> AIM
Format the record lines as a Markdown table with the columns Row and Record line, starting at the line that contains "Where should I" and ending at the line that contains "This screenshot has height=585, width=1089.". Number each line in order, skip blank lines, and leave the pictures out of the table.

> SUPPLIED DATA
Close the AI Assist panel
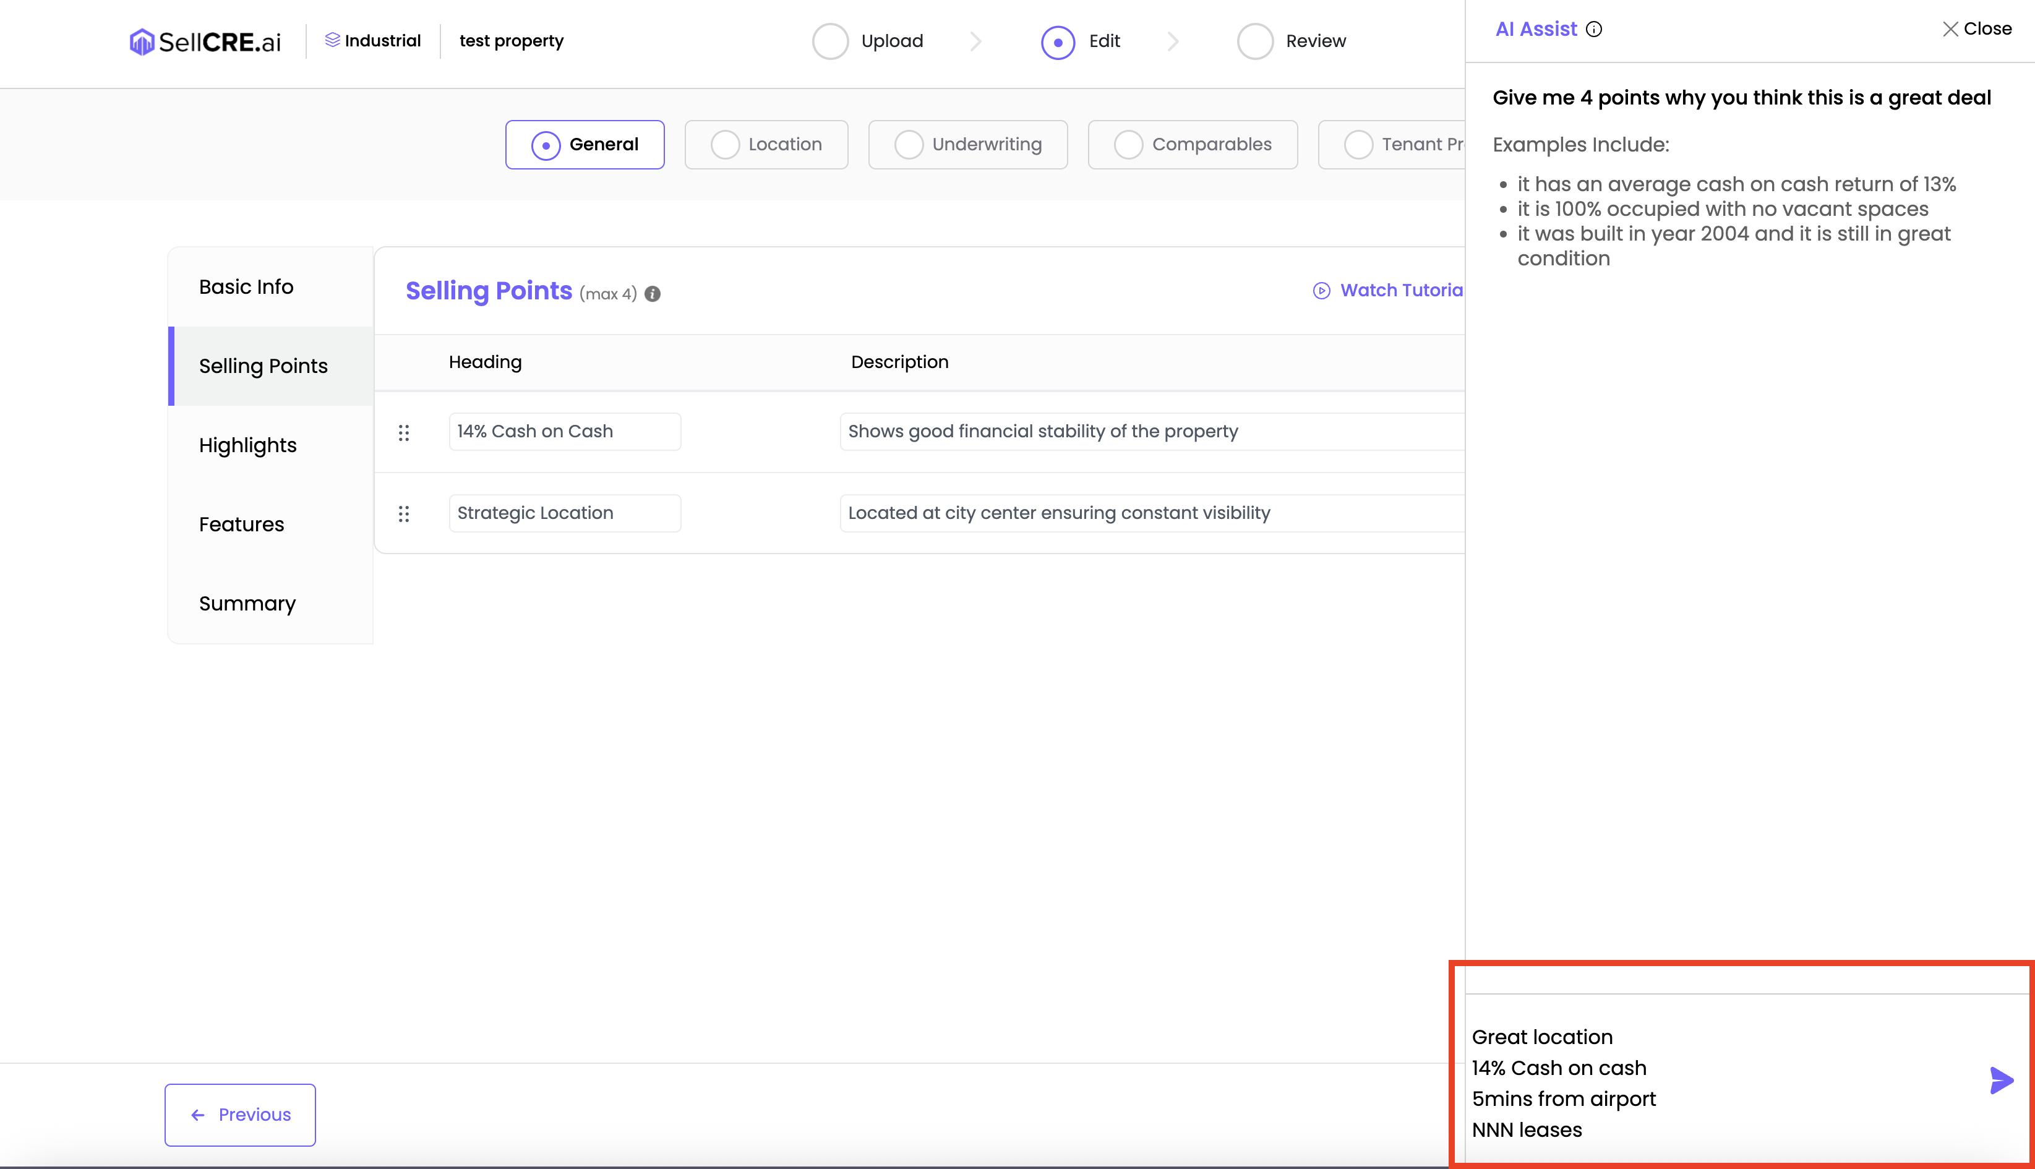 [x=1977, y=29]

==

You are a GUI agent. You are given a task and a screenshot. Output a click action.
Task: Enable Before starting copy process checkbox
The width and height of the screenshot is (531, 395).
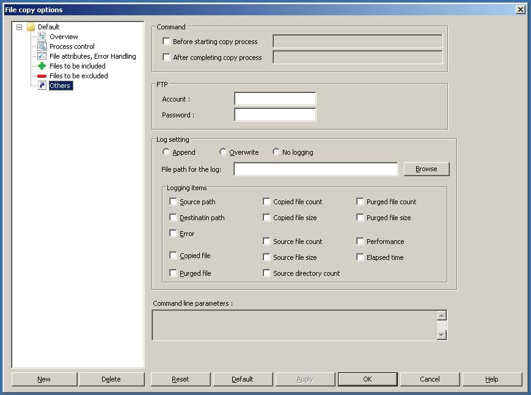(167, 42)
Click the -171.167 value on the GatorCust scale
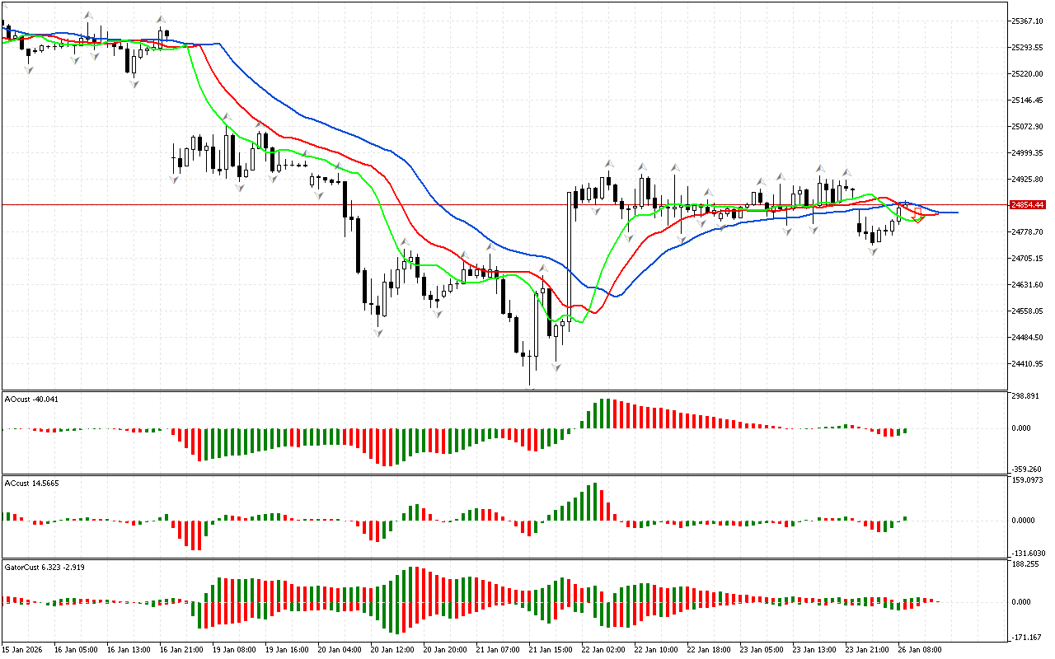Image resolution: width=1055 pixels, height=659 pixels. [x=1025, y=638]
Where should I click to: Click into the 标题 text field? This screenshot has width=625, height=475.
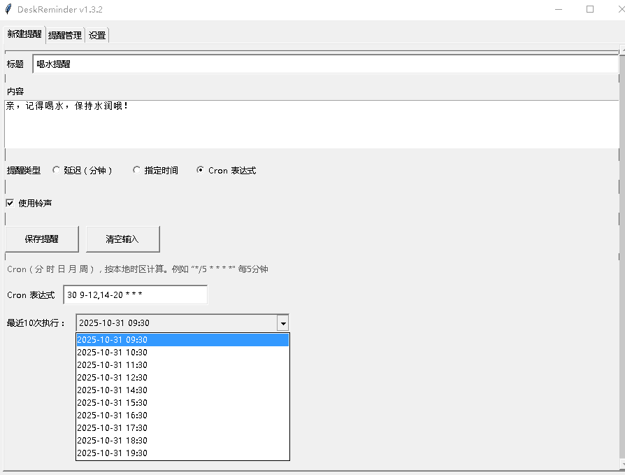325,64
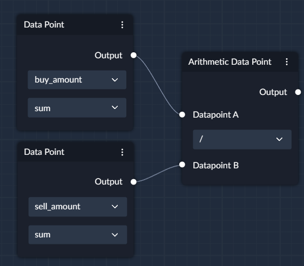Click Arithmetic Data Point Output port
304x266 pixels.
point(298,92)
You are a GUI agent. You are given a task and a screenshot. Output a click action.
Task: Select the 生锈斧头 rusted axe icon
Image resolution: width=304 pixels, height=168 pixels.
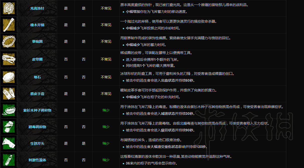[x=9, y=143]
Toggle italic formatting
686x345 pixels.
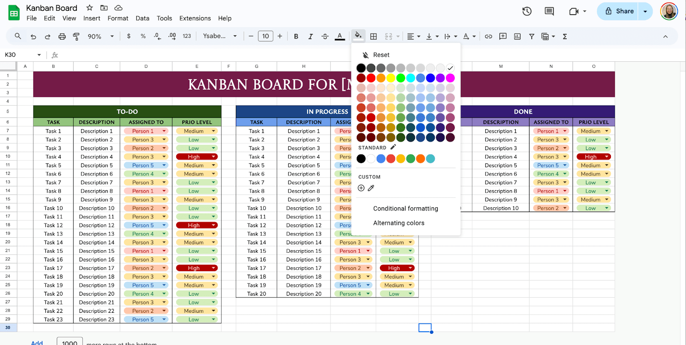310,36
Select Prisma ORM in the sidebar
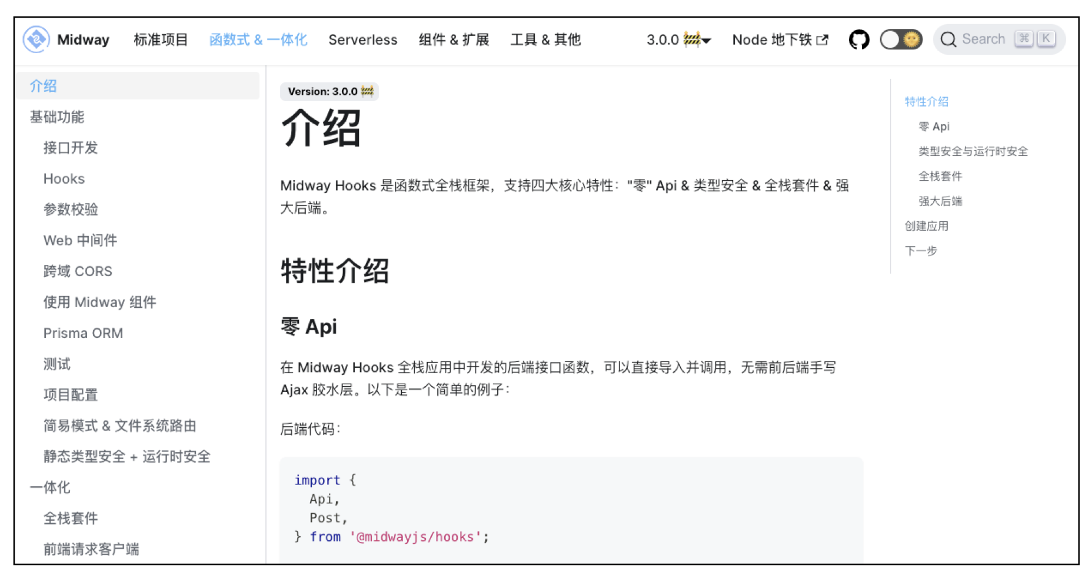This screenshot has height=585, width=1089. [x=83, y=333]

> RIGHT ANSWER
| Row | Record line |
|---|---|
| 1 | Where should I click to: Click into the 标题 text field? This screenshot has width=625, height=475. |
| 2 | 325,64 |
| 3 | Click Arithmetic Data Point Output port |
| 4 | 304x266 pixels. |
| 5 | point(298,92) |
| 6 | You are a GUI agent. You are given a task and a screenshot. Output a click action. |
| 7 | Task: Select the 生锈斧头 rusted axe icon |
| 8 | Image resolution: width=304 pixels, height=168 pixels. |
| 9 | [x=9, y=143] |
| 10 | Toggle italic formatting |
| 11 | 686x345 pixels. |
| 12 | 310,36 |
| 13 | Select Prisma ORM in the sidebar |
| 14 | This screenshot has height=585, width=1089. [x=83, y=333] |